═════ THE INPUT ═════

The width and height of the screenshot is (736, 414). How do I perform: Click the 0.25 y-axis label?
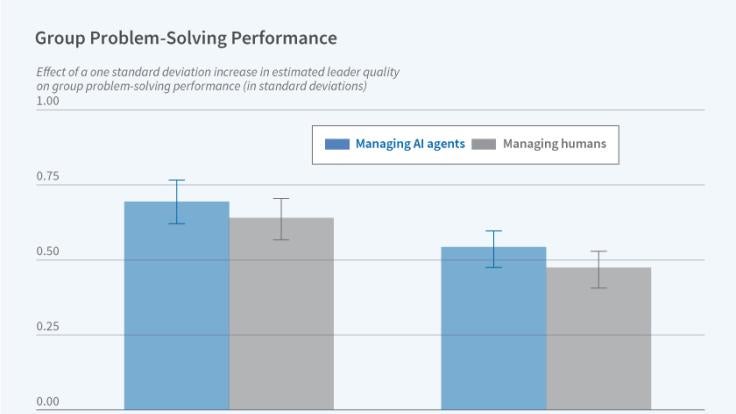47,327
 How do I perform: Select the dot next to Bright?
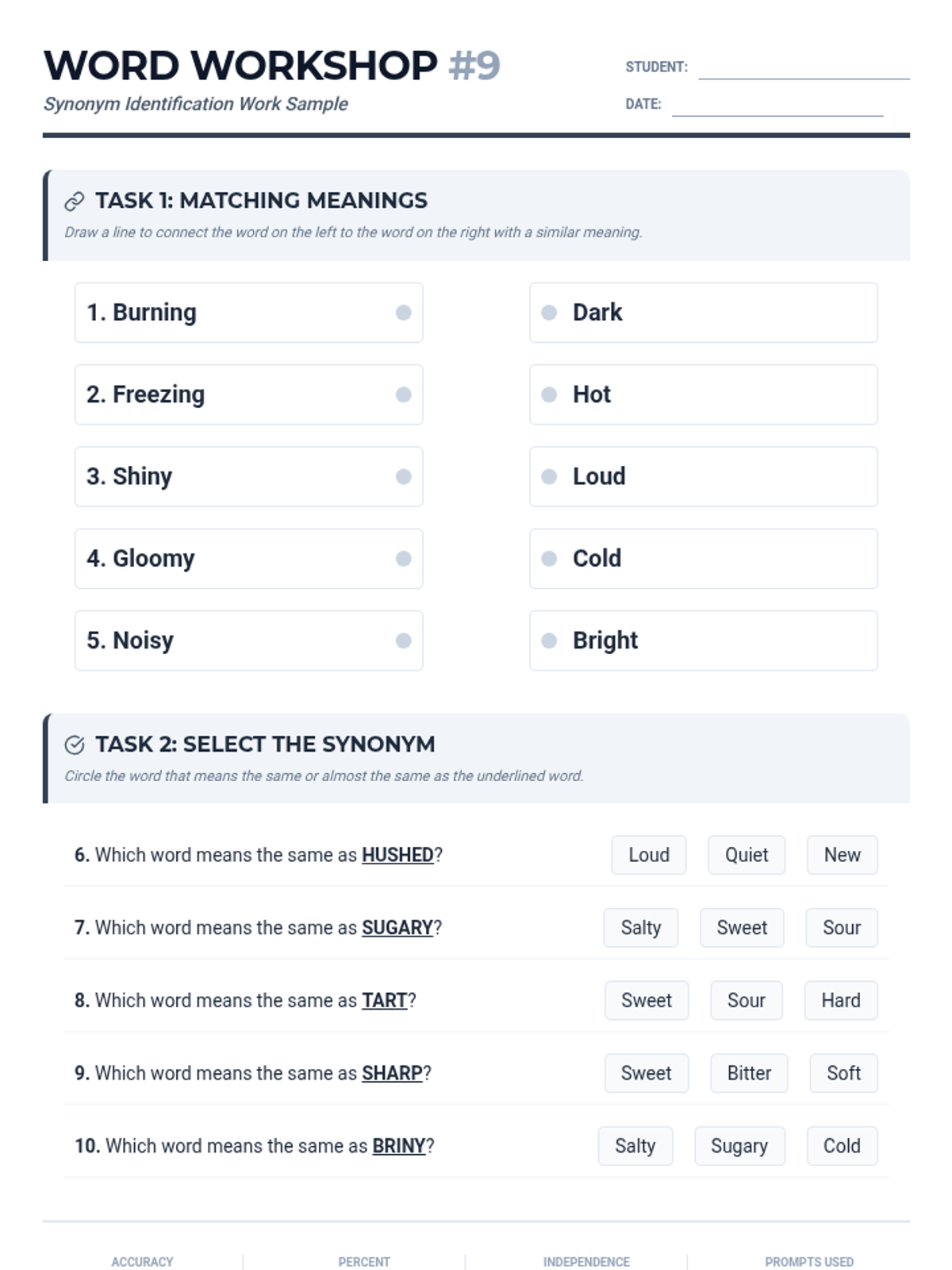(549, 641)

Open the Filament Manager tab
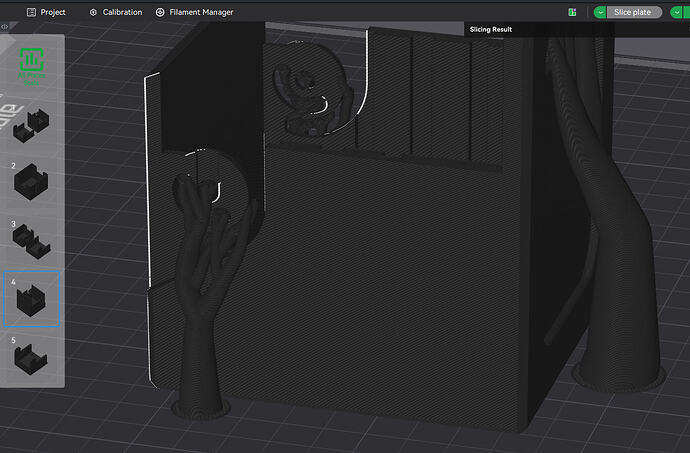[x=195, y=12]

═════

### WHAT THE TASK ASKS
Your reply should hold every line of the material, unaltered, and not one picture.

### RESPONSE AREA
The width and height of the screenshot is (736, 414). How do I perform: Click the 0.25 y-axis label?
47,327
 How do I perform: Select the dot next to Bright?
(549, 641)

Open the Filament Manager tab
[x=195, y=12]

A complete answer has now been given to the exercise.